Personal Liability Coverage

Homeowner’s policies provide personal liability coverage that applies to nonauto accidents on and off your property if the injury or damage is caused by you, a member of your family, or your pet. The liability coverage in your policy pays both for the cost of defending you and paying for any damages the court rules you must pay. And unlike the other coverage in your policy, liability insurance does not have a deductible that you must meet before the insurer begins to pay losses. The basic limit for liability coverage is usually $100,000 for each occurrence. You can request higher limits that are available for an additional cost.

Personal Property Floater

Your homeowner's insurance policy may provide only limited coverage for furs, jewelry, silver, and other valuables. It may be necessary to insure these valuables with a special addition to your homeowner's policy, such as a personal property floater. A personal property floater itemizes each article, gives a description of the article insured, and lists excluded perils. It often provides coverage that is broader than the coverage granted in the home insurance policy. You should discuss this with your insurance company or agent to determine the availability and cost of this additional coverage.

Your homeowner’s insurance policy does not cover your pets, your car, and any aircraft. Although your policy does not cover your pet or damage it does to your possessions, it will cover damage your pet does to others or their possessions.

Property Damage Coverage

Property damage coverage helps pay for damage to your home and personal property. Other structures such as a detached garage, a tool shed, or any other building on your property are usually covered for 10% of the amount of coverage on your house.

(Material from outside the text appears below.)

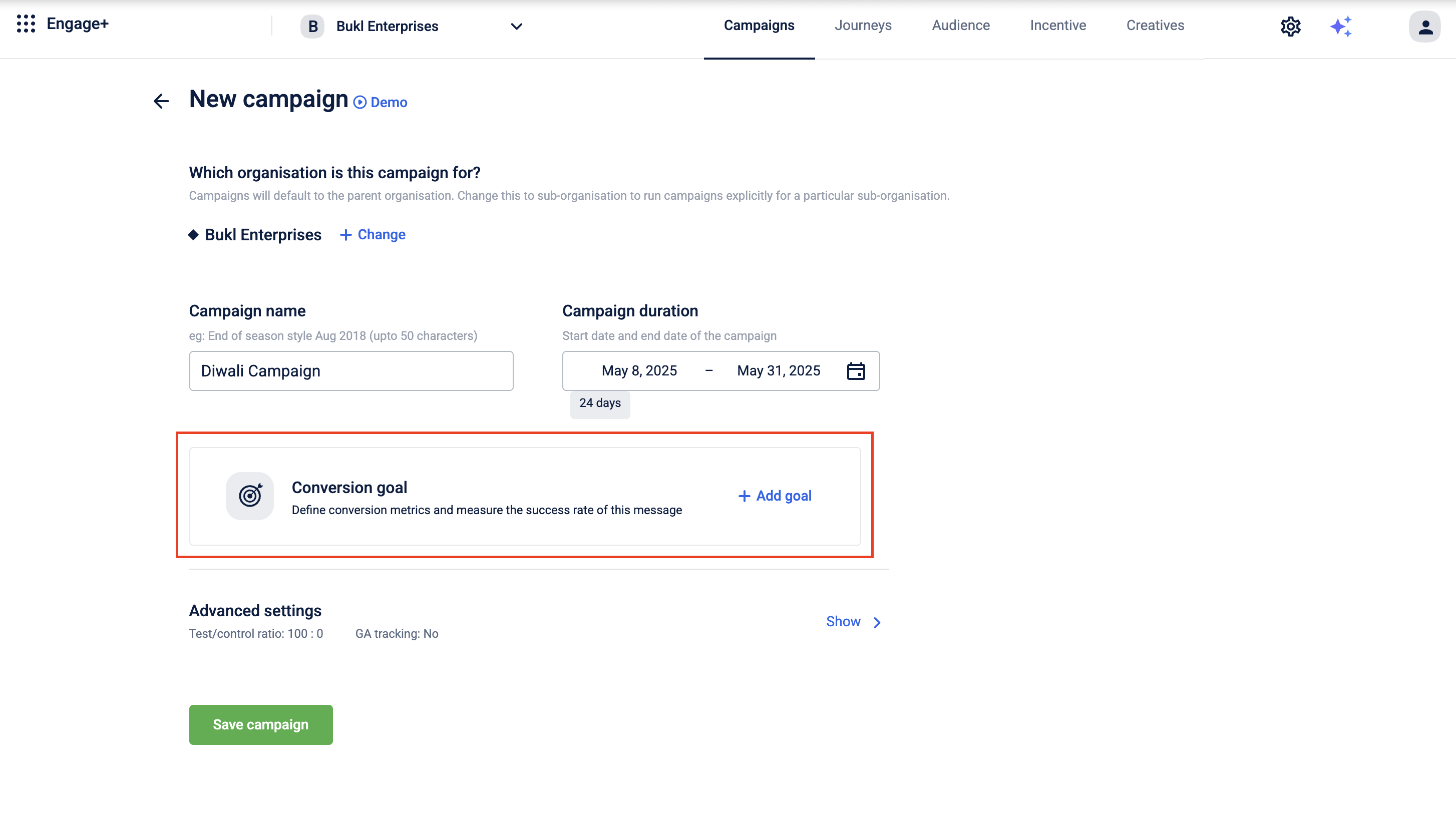The width and height of the screenshot is (1456, 816).
Task: Open the user profile avatar
Action: tap(1424, 27)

Personal property coverage will pay for personal property including household furniture, clothing, and other personal belongings. The amount of insurance coverage is usually 50% of the policy limit on your dwelling. The coverage is also limited by the types of loss listed in the policy. The coverage only pays the current cash value of the item destroyed, unless you purchased replacement cost coverage.

Your homeowner’s policy also provides off-premises coverage. This means that the policy covers your belongings against theft even when they are not inside your home. Your insurer will reimburse you for the cost of replacing your suitcase and its contents if it were lost or stolen while you were on vacation, but only for replacing them with items of like kind and quality.

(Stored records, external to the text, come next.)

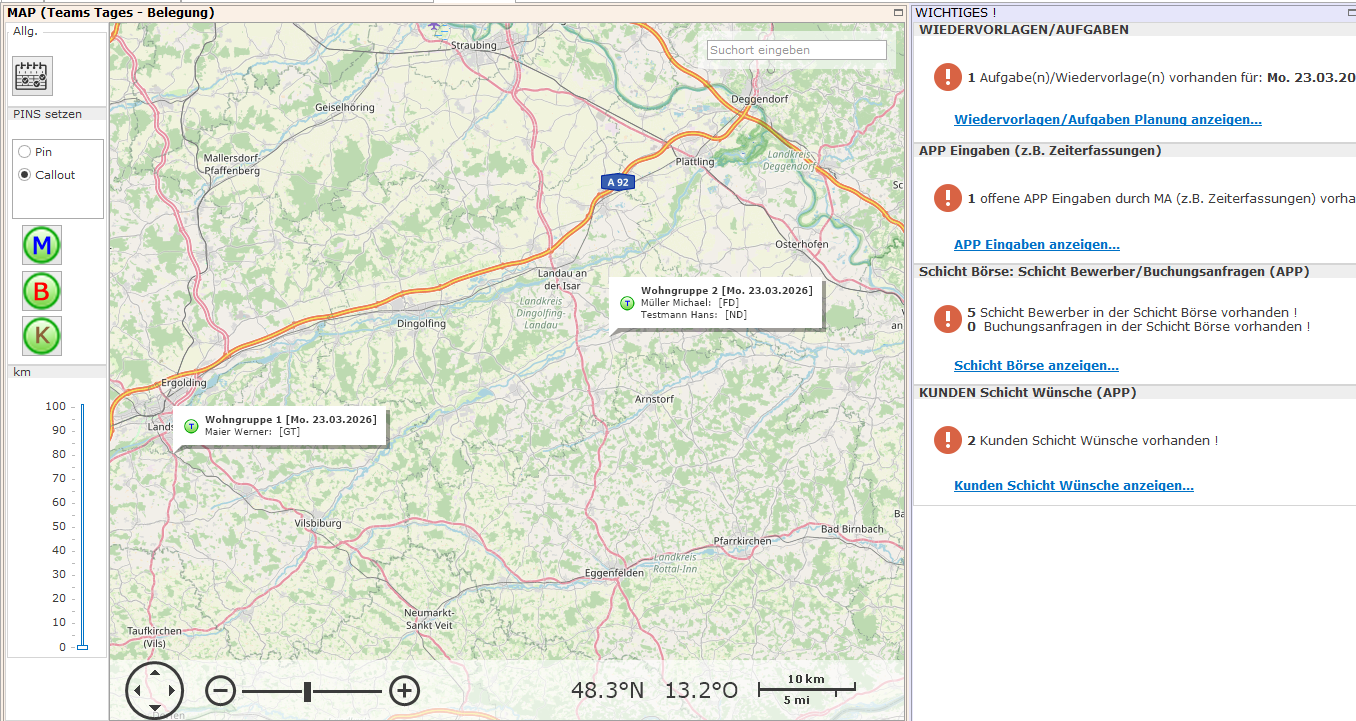Open the calendar planning icon under Allg.
The width and height of the screenshot is (1356, 721).
pyautogui.click(x=32, y=76)
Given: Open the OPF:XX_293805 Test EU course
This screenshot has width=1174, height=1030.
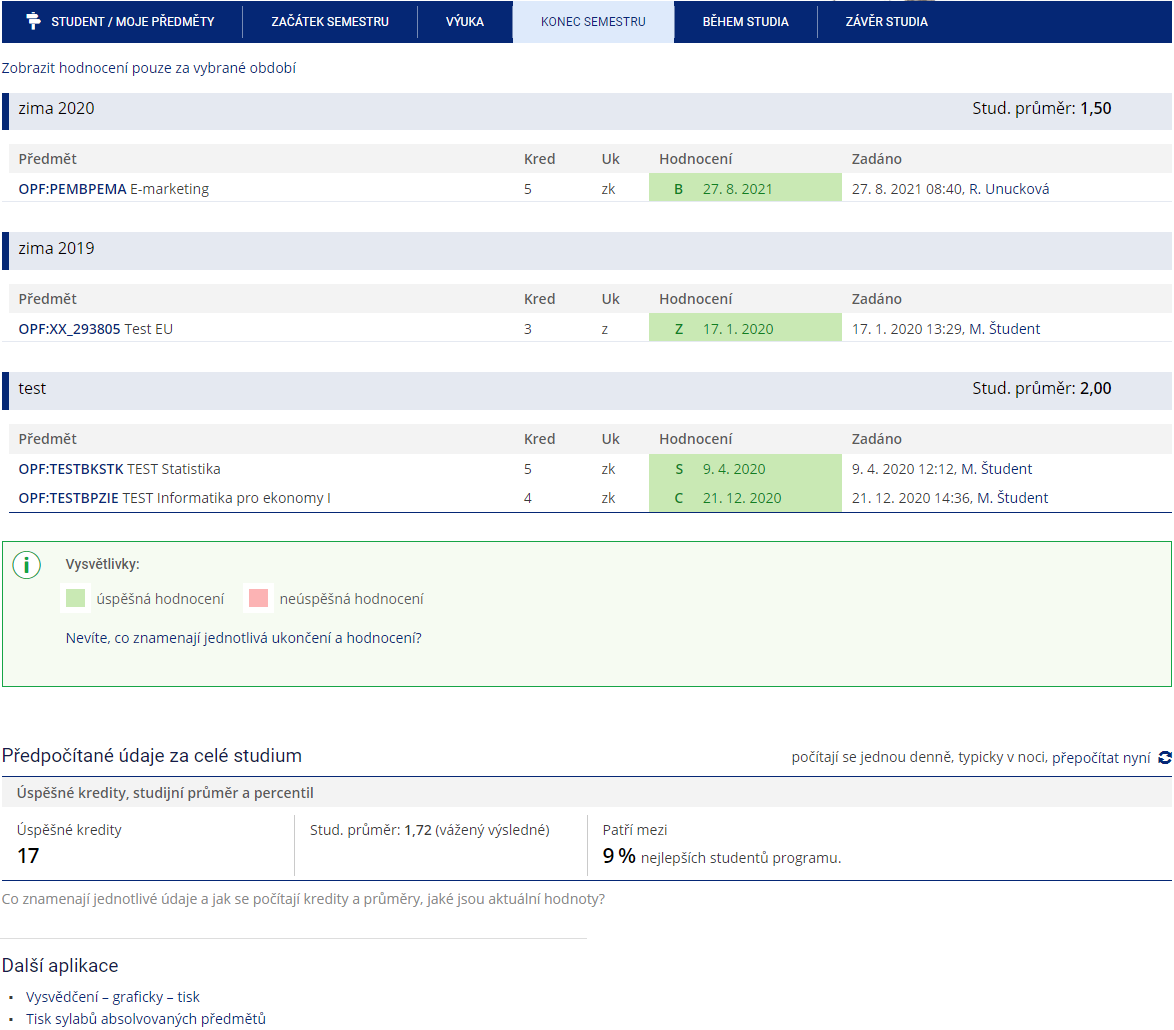Looking at the screenshot, I should coord(96,329).
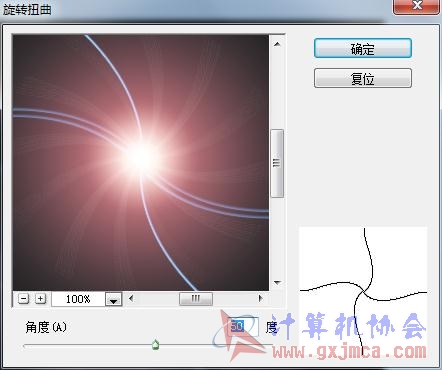The width and height of the screenshot is (442, 370).
Task: Click the 100% zoom level field
Action: click(x=78, y=299)
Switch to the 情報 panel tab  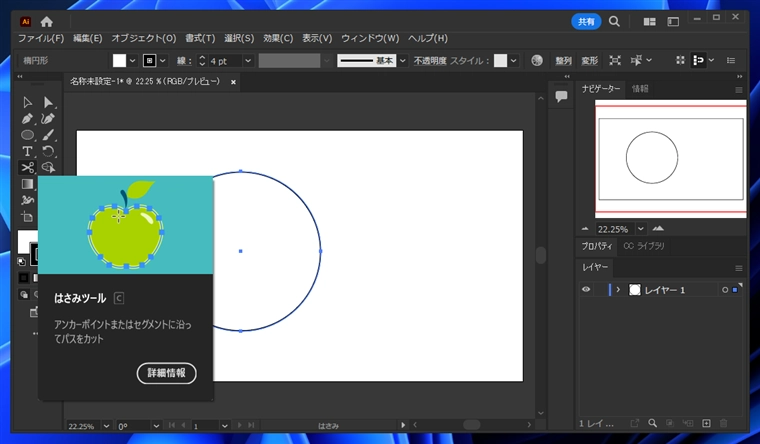pyautogui.click(x=639, y=89)
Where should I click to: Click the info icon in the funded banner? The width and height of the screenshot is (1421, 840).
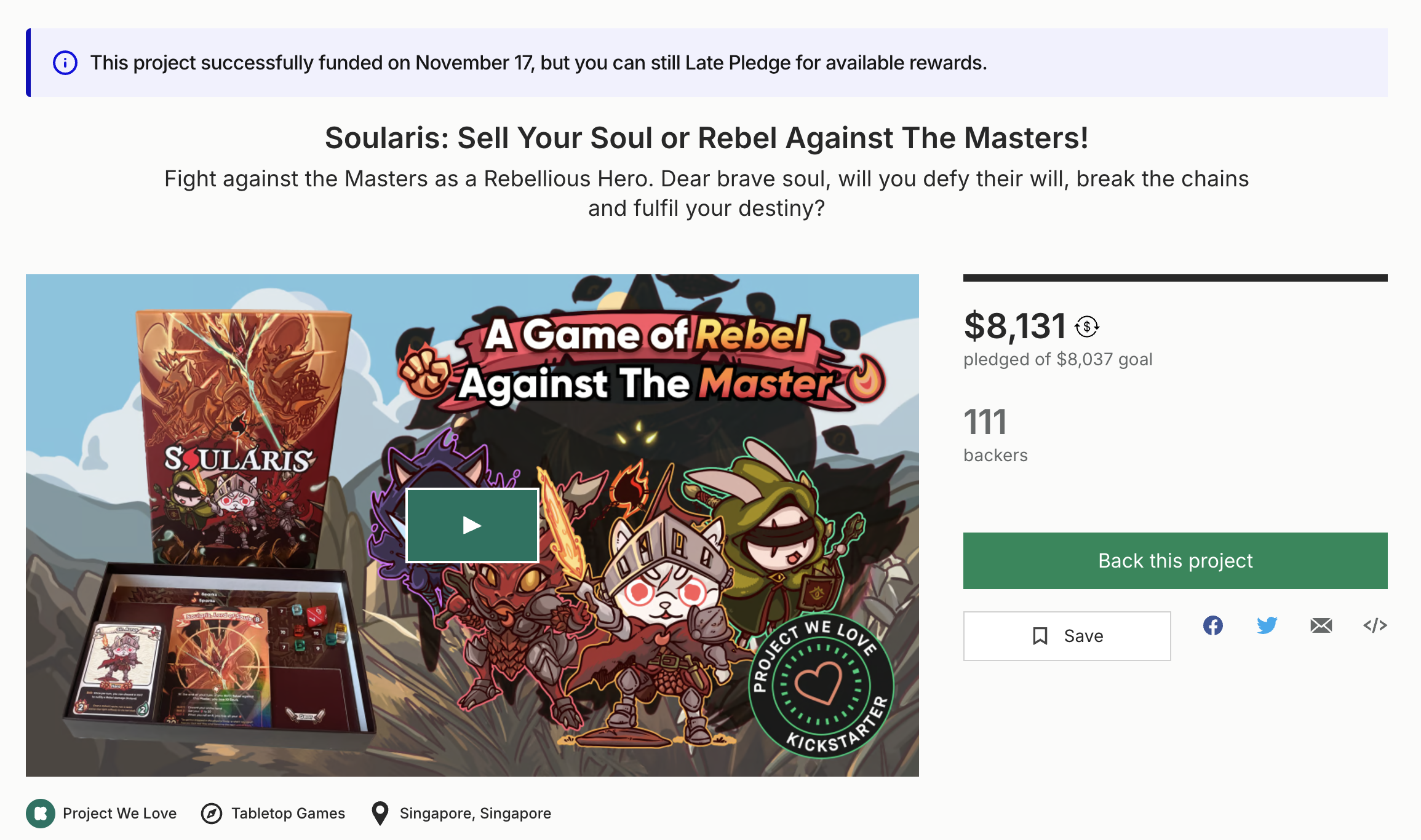[65, 63]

Basic Coverage included in Homeowner's insurance

The homeowner’s insurance policy is a package policy that combines more than one type of insurance coverage in a single policy. There are four types of coverages that are contained in the homeowner’s policy: dwelling and personal property, personal liability, medical payments, and additional living expenses.

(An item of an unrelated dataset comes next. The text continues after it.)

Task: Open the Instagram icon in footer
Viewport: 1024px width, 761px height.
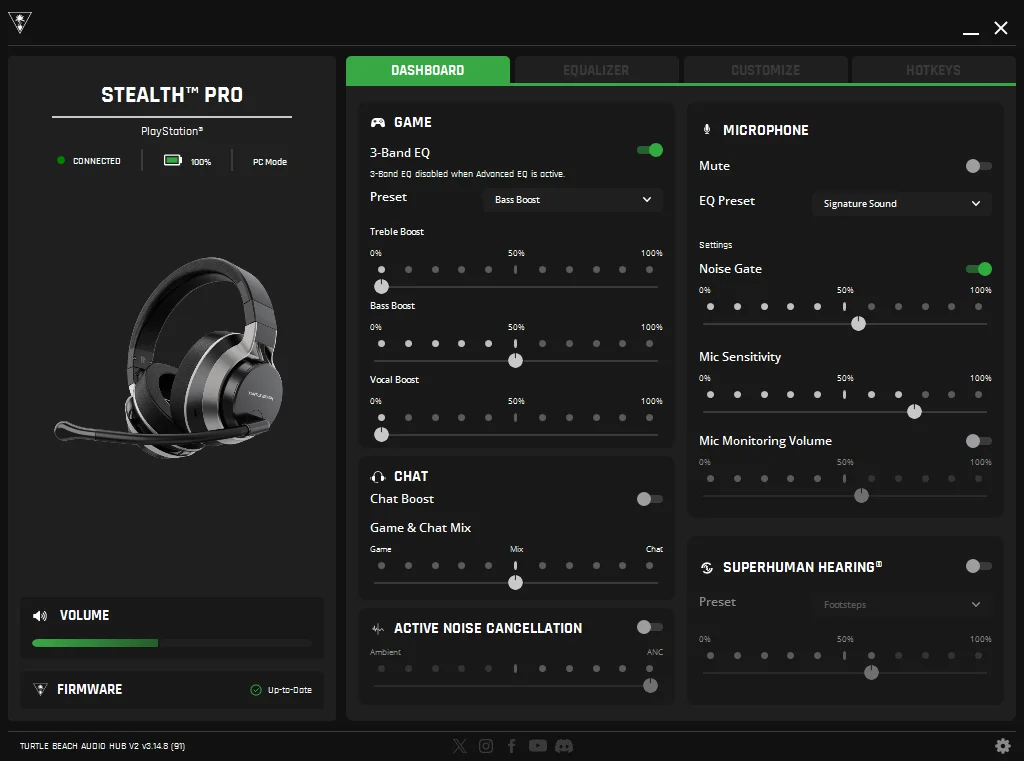Action: click(486, 746)
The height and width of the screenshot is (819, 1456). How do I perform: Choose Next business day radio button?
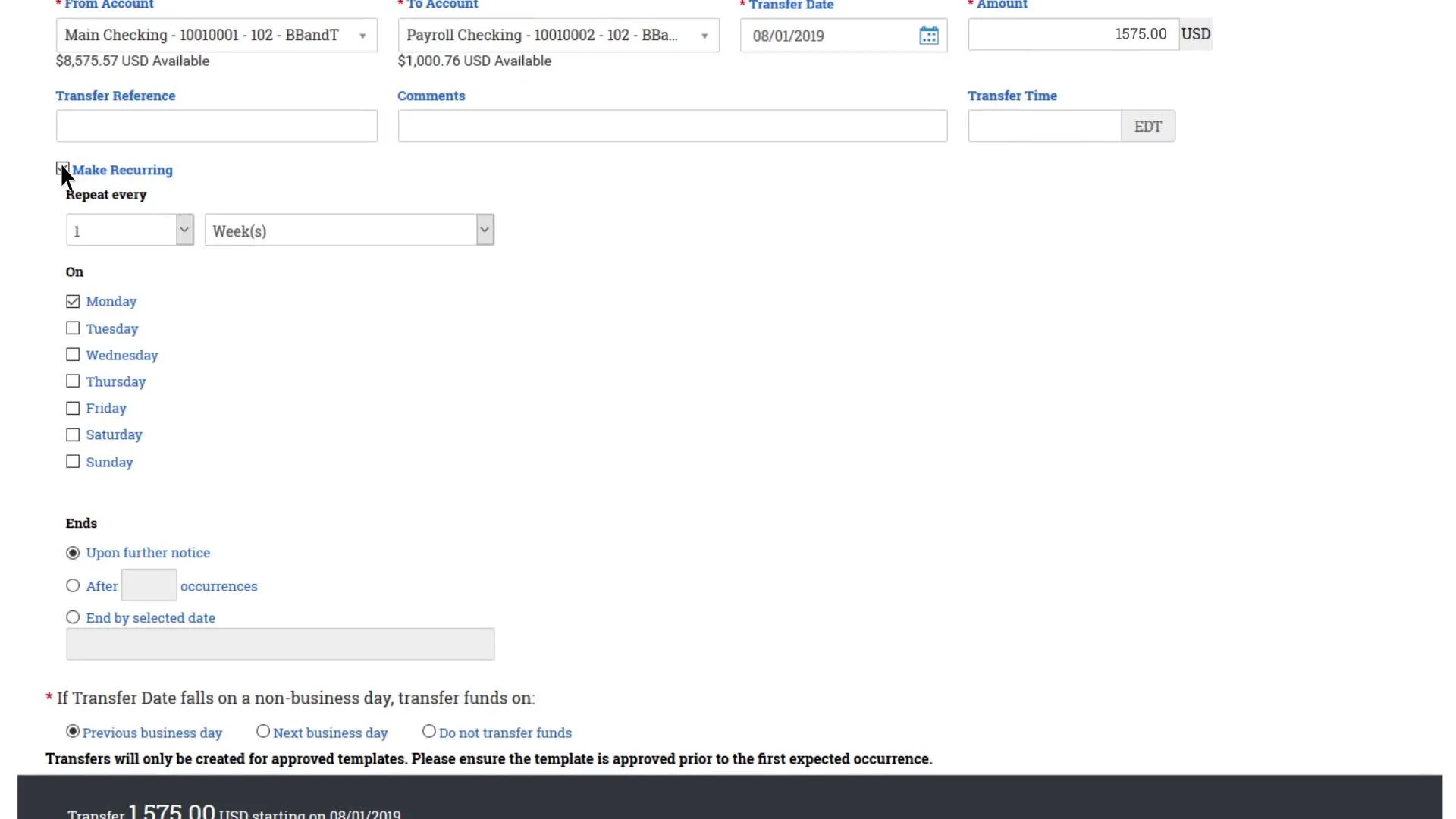pos(263,732)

Why you need a Homeowner Insurance?

The largest single investment most consumers make is in their home. The consumer can protect his or her home, possessions, and liability with a homeowner’s insurance policy.

In addition to its availability to homeowners, similar coverage is available to those who rent homes or apartments. These policies are referred to as tenants’ or renters’ homeowner’s policies. If you are a renter, you do not need protection against damage to the building itself, but you do need protection against damage to or theft of your personal property and liability in the event someone falls or gets hurt on the part of the premises you rent.

A condominium owner may purchase a condominium homeowner’s policy to insure personal property. Some policies may also include any additions or alterations not insured by the condominium association. It is important to check with your condominium association and your agent before buying a policy to make sure you are adequately covered.

What is homeowner insurance?

Homeowners is one of the most popular forms of personal insurance on the market. The typical homeowners policy has two main sections: Section I covers your property, and Section II provides personal liability coverage (to cover you in case of lawsuits arising from things that happen on your property). Almost anyone who owns or leases property should have this type of insurance. Often, homeowners insurance is required by lenders as a requirement to obtain a mortgage.